A proposed executive order from Trump on cybersecurity was leaked in January, but its formal release was postponed. Beyond the leaked drafts, it’s difficult to read the tea leaves of a Trump cyber policy, other cybersecurity experts said.
Given Trump’s focus on fighting terrorism during his presidential campaign, he’s likely to push for greater surveillance powers, said Adam Klein, a senior fellow at the Center for a New American Security. A foreign surveillance provision in U.S. law is set to expire at the end of the year, and Klein expects the Trump team to push for unfettered reauthorization.
Trump “campaigned on vigorous counterterrorism efforts, and that is likely to lead [his] approach on surveillance and privacy issues,” Klein said. Trump may move away from former President Barack Obama’s attempts to balance privacy and national security, he said.

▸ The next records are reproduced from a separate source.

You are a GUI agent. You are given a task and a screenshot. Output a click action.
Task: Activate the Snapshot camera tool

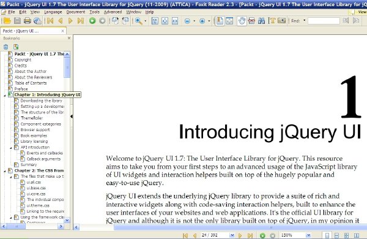281,21
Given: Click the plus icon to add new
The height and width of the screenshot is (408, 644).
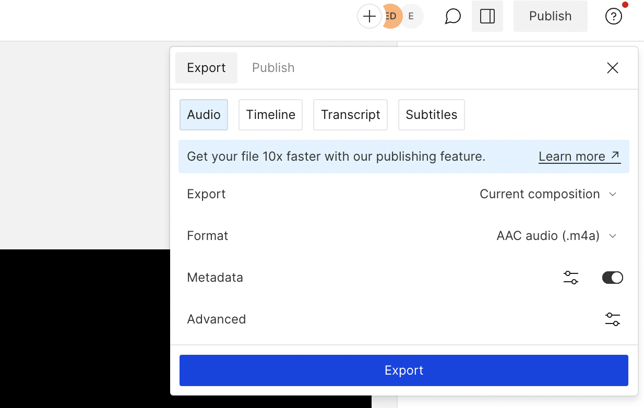Looking at the screenshot, I should pos(369,16).
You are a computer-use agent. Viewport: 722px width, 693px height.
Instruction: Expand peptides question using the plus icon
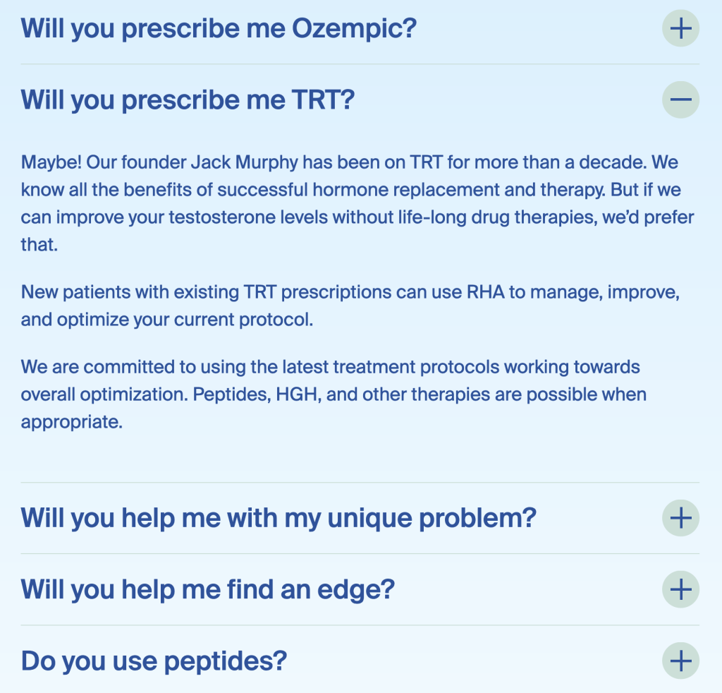pyautogui.click(x=680, y=661)
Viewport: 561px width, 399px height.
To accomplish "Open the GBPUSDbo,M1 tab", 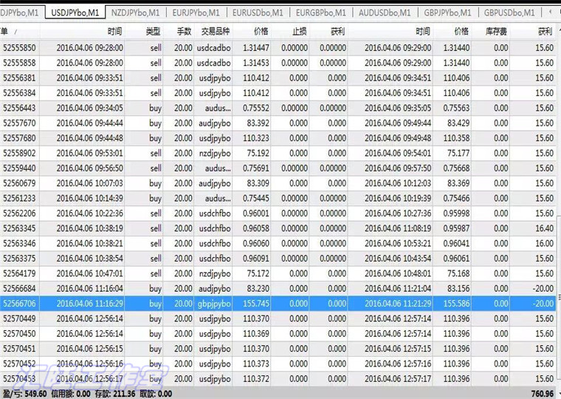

The Department of Homeland Security has already talked about demanding social media passwords during border searches, Klein said. While he said he doubts the searches will happen, the discussion “suggests we’re in a new era here,” he added.
Meanwhile, Trump and new Attorney General Jeff Sessions have both criticized tech companies’ resistance to encryption backdoors, Klein noted. Both called on Apple to assist the FBI with unlocking a terrorism suspect’s iPhone last year. Even if Congress doesn’t pass encryption legislation, the Department of Justice could aggressively sue tech companies that refuse to break encryption, he said.
While Trump initially pushed for the cybersecurity executive order, related issues now seem to be on the backburner in his administration as he focuses on a travel ban from Muslim-majority countries, building a border wall, and other issues, said Denise Zheng, director of the Technology Policy Program at the Center for Strategic and International Studies.
Drafts of the executive order assigned each cabinet official more responsibility for the safety of data within their agencies. Trump has also called for agencies to modernize their IT systems as a way to improve cybersecurity.
One of the main cybersecurity issues going forward is Russian hacking and its impact on the presidential election, but that’s a “tough issue” for Trump to tackle, Zheng said.
Trump should focus on encouraging agencies and companies to share cyberthreat information and on modernizing government IT systems, recommended Steve Grobman, CTO of Intel Security. The government’s legacy IT systems “were not designed to make use of modern security best practices,” he said.
To help with private-sector cybersecurity, Trump should look for ways to expand cybersecurity training programs, Grobman recommended.
And instead of regulations, Trump could look at tax breaks as a way to encourage companies to improve their cybersecurity, he added. “Positive incentives, rather than punitive regulations, will help produce real results,” he said.
Grobman also called on the Trump administration to resist any urges to require encryption backdoors in tech products. Encryption backdoors in devices may prompt criminals to move to other encryption technologies that device makers have no control over, he said.
“We need to test whether we’re solving the problem with the solution that’s being recommended,” he added.